Wayne said that he was driven to accept his own deal with the devil in early 1972. According to his account, the first abduction he participated in Dean was living at 925 Schuler Street. David recalls his involvement beginning just before Dean moved into this residence on February 19, 1972. Regardless of when it happened, Wayne Henley did become involved and would stay involved up until the end.
On Wayne's first trip out with David and Dean, they picked up an unnamed boy from the corner of 11th and Studewood. They lured this boy back to Dean's by offering to smoke some weed with him. Once they got him back to the Candy Man's less than sweet lair, they preformed a trick that Dean had practiced with Wayne beforehand. Wayne handcuffed himself and then freed himself, using a key he had hidden behind his back. The boy then tried this trick, thinking they were trick handcuffs, but they weren't. Once the cuffs were on, Dean pounced. The poor, young victim was being bound and gagged as Wayne left the residence to forget all about this boy for two years. Wayne thought that the kid was being sold into sex slavery, which isn't any better.
Just a month after the poor unidentified victim was taken, Dean went out cruising with David and Wayne along for the ride. It was March 24, 1972, when the three of them encountered yet another acquaintance of David and Wayne's, 18-year-old Frank Aguirre. He was leaving work at a restaurant on Yale Street when he was approached. His friends asked if he would like to blow off some steam with some beer and weed at Dean's house. He accepted the offer to party and followed Dean's van there in his Rambler. The four of them all smoked together and hung out for a short while. When Frank noticed a pair of handcuffs on the table and picked them up, Dean pounced like a lion on a gazelle. He cuffed the boy's hands behind his back and sealed his fate right there.
Wayne later claimed that he had no idea Dean had intended to kill his friend that night. In a 2010 interview, he claimed that he'd tried to persuade Dean and David not to assault or kill the boy after they jumped him. The cold killer simply responded by being totally honest about what he wanted the boys for and what he'd done with the last boy Wayne had brought him. In the end, Wayne ended up participating in Frank Aguirre's burial. This time instead of burying him in the boat shed, they took him to High Island Beach for unknown reasons.
Though Wayne had learned the cold, hard truth of what Dean Corll really was, he still continued to participate in the abductions, and even the murders, of teenage boys. Many of these boys were friends and acquaintances of David and Wayne, led to slaughter just the same as any other random boy they found on the street. They didn't just leave their friends for Dean, either. Both of them would actively participate in the rape, torture, and murder of the victims. Clearly, Dean had a hold over these boys that they just couldn't seem to break.

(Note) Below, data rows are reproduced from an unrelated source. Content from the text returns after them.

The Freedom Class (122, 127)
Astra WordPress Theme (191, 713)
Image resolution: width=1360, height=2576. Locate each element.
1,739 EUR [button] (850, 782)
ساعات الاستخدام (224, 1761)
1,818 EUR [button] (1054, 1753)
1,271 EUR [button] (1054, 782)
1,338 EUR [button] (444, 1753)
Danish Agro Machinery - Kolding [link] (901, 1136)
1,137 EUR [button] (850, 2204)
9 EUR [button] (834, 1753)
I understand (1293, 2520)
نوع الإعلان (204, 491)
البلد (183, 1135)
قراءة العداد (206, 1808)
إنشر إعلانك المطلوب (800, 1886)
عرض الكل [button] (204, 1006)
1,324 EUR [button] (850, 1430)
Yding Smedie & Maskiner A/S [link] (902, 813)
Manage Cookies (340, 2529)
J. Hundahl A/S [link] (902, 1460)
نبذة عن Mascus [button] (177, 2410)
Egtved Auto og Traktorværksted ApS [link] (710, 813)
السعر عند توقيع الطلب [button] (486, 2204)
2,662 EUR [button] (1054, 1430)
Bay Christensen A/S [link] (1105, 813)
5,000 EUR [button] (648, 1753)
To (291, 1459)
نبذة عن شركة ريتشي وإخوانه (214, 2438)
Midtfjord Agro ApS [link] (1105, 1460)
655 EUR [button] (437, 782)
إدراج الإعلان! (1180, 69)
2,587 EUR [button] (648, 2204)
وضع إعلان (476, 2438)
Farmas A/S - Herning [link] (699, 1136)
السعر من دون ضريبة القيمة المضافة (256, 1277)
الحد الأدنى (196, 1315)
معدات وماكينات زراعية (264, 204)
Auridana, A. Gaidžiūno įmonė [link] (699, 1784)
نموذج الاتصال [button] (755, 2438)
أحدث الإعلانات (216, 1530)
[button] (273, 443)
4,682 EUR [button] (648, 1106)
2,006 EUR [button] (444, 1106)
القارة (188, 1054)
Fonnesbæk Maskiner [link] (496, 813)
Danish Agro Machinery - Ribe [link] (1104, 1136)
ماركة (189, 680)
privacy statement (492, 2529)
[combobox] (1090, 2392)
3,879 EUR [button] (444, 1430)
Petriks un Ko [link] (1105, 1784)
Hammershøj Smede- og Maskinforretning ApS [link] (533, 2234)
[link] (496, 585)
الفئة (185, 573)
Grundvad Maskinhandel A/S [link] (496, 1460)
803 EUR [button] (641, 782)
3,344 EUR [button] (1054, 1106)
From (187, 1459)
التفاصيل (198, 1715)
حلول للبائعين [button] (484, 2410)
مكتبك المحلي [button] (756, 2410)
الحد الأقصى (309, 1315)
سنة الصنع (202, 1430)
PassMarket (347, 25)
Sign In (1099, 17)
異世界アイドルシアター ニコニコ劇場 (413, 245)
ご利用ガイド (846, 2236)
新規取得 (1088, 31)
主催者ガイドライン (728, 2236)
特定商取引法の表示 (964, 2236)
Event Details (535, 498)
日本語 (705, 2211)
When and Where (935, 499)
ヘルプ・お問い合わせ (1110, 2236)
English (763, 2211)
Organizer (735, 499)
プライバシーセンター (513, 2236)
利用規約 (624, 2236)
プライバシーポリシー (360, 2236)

Wayne helped David and Dean in another abduction on April 20, 1972. David and Wayne had both known the victim quite well before helping Dean kidnap him. And that's exactly what this turned into, a kidnapping. Mark Scott was 17-years-old and not nearly stupid enough to just get into a van and leave with this man, whether his friends were with him or not. When it was made clear that Mark wasn't going with them willingly, the three of them just took him by force as he ferociously tried to escape their grasp. He even tried to stab his abductors, but to no avail. He gave up his fight when he saw his friend, Wayne pointing a gun at him. He was taken back to Dean's to be strapped to the torture board and subjected to pure horror before being strangled to death.
Mark's body was buried at High Island Beach, like Dean's first victim and his previous. His parents quickly reported him missing after making frantic calls to friends, family, and neighbors. A few days after he vanished, his parents received a postcard in the mail, supposedly from their son. It said that he'd found a job in Austin making $3 an hour and he was doing well. Though this was a common occurrence for many young boys in that era, it's not something that Mark would've done. His parents insisted that Mark would've never left without saying goodbye. They just knew that something terrible had happened for their son to not come home, but they received the same level of urgency from police as all the other victim's parents.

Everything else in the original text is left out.